Thursday, March 24, 2011
For a while now we’ve been studying Paul’s letter to the Philippians, and for much of this month we’ve been parked at verse 21 of chapter 1, which we have seen as something of a “life verse” for Paul.
Today and into next week, we’re going to look at two things in verses 21-26, as we prepare to do that I want you to follow Paul’s argument—the argument that is going on inside his own heart in these verses.
In verse 21, you’ll see Paul’s thesis, his theme statement. It’s a truth claim which is life-changing.
Second, in verse 22, Paul articulates his dilemma: ‘Is it better for me to die and be with Christ, or is it better for me to live and fruitfully labor? In light of the truth of verse 21, is it better for me to fruitfully labor in life or to enjoy the immediate presence of Christ in death?’
Thirdly, he analyzes this dilemma in verses 23-24. He breaks down the dilemma and puts a name on both sides of the dilemma.
And then, finally, in verses 25-26, we see a resolution of the dilemma.
This week, we’ll go through Paul’s chain of arguments. The second thing, for next week, is to draw a life-changing truth from this passage.
In that very famous Shakespearean soliloquy, Hamlet is wrestling with the same question that Paul is wrestling with here. The Greeks, in Paul’s time when he was writing this letter, often viewed death as a relief from the hardships of life, and thought about death as comforting because it brought an end to the turmoil of this life. Hamlet raises a question about that kind of thinking in the famous soliloquy. Paul is wrestling with the same question, but in an entirely different framework.
I. Paul’s core belief (v. 21)
First, notice how he states his core belief about what the gospel has done for him in Jesus Christ: “For to me, to live is Christ, and to die is gain.” We’ve said all along that by saying that Paul is affirming that real life means knowing, loving, serving, glorifying, enjoying, and communing with Jesus Christ. That is real life, and God has given him that real life in Christ. Because of that, death is gain, and will usher us into the immediate presence of Christ.
II. Paul’s dilemma (v. 22)
But this leads him into a struggle. To die is gain, he says at the end of verse 21.
Paul is saying death will bring an inestimable gain for me. There’s no questioning in Paul’s heart. It’s not that he wants to die; it’s that he wants to be with Christ, and death is the transition that he must pass through in order to be with Christ. Living, however, means fruitful labor, telling people about Christ, serving the church, encouraging the Philippians who have sent him out to the mission field. And so he states his dilemma at the end of verse 22: ‘I don’t know which of these things that I ought to long for.'
And then he begins to analyze this dilemma in verses 23-24. “I’m hard pressed from both directions…”

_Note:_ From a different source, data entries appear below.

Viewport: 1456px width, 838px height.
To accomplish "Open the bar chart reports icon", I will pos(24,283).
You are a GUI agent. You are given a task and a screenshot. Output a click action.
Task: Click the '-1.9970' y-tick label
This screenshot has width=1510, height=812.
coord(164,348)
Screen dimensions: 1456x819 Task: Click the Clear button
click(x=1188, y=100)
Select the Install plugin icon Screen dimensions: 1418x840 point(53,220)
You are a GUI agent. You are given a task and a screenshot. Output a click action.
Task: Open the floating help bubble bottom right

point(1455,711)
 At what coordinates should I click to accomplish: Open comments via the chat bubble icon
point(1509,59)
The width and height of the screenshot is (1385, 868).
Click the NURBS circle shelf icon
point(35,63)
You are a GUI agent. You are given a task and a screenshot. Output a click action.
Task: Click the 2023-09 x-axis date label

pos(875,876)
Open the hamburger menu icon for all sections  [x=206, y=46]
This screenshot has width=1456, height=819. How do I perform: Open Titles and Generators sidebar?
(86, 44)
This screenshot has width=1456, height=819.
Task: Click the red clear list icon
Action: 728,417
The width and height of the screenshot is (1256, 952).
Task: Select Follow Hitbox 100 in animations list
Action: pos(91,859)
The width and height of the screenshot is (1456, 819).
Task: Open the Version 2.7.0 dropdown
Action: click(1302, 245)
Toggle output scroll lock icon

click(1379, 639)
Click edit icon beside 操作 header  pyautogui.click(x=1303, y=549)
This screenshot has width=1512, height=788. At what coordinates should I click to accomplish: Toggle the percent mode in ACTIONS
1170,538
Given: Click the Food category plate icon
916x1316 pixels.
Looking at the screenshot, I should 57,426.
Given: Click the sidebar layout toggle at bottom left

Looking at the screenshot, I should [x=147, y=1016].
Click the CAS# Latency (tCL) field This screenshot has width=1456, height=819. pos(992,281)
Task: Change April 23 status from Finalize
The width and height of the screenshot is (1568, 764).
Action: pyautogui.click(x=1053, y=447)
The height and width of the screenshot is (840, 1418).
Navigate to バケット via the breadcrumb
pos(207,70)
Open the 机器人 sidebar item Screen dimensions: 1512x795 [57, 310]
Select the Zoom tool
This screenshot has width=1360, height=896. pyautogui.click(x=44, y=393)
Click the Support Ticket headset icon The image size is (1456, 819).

‘To depart is better for me; to stay is better for you.’ Paul says it’s a no-brainer: if to depart is better for me, but to stay is better for you, I know what I’m going to pray. In fact, he says, I know what God’s going to do in His providence. He will allow me to stay and minister to you for a while longer.
Of course, Paul is reflecting his Savior at that point. Was it better for Jesus to stay in glory with angels worshiping and singing to Him day and night in the halls of heaven, or to come to earth in our poor flesh and blood to live and die in a fallen world, to be rejected by His own people, to be executed by the religious leaders of His day, to be dead and buried? No, it would have been better for Jesus to stay in the halls of glory, but it was needful for us that He come. And so Paul is just drawing the same conclusion, following in the footsteps of his Savior.
III. Paul’s resolution (vv. 25-26)
Paul opens verse 25 with: “Convinced of this….” That truth claim is what starts this dilemma for Paul. (begin bold) Do you believe the same thing that Paul says that he believes in Philippians 1:21 (end bold)? If you do, then I would challenge you to make a study of Philippians 1:21, and to ask God in prayer, “Lord, help me to believe Philippians 1:21 like Paul believed Philippians 1:21 when he wrote it; and, correspondingly, change my life so that I’m really living my life in light of the truth of Philippians 1:21.”
Paul is convinced of it, and it changed the way that he looked at life. He did not look at life as miserable and fruitless, but as joyful and fruitful; and he could still anticipate death as full of an even greater joy.
Remember that the reason that he is sharing this struggle with the Philippians is for the increase of their joy. They were troubled by the fact that he was in prison, that he was incapable of doing mission work, that he was facing the prospect of death. And so he wrote to them to comfort them and to give them joy.
Paul knows that it is good for him to remain, because he can serve the growth, the progress, and the joy of the Philippian Christians, and indeed of all who trust in Jesus Christ.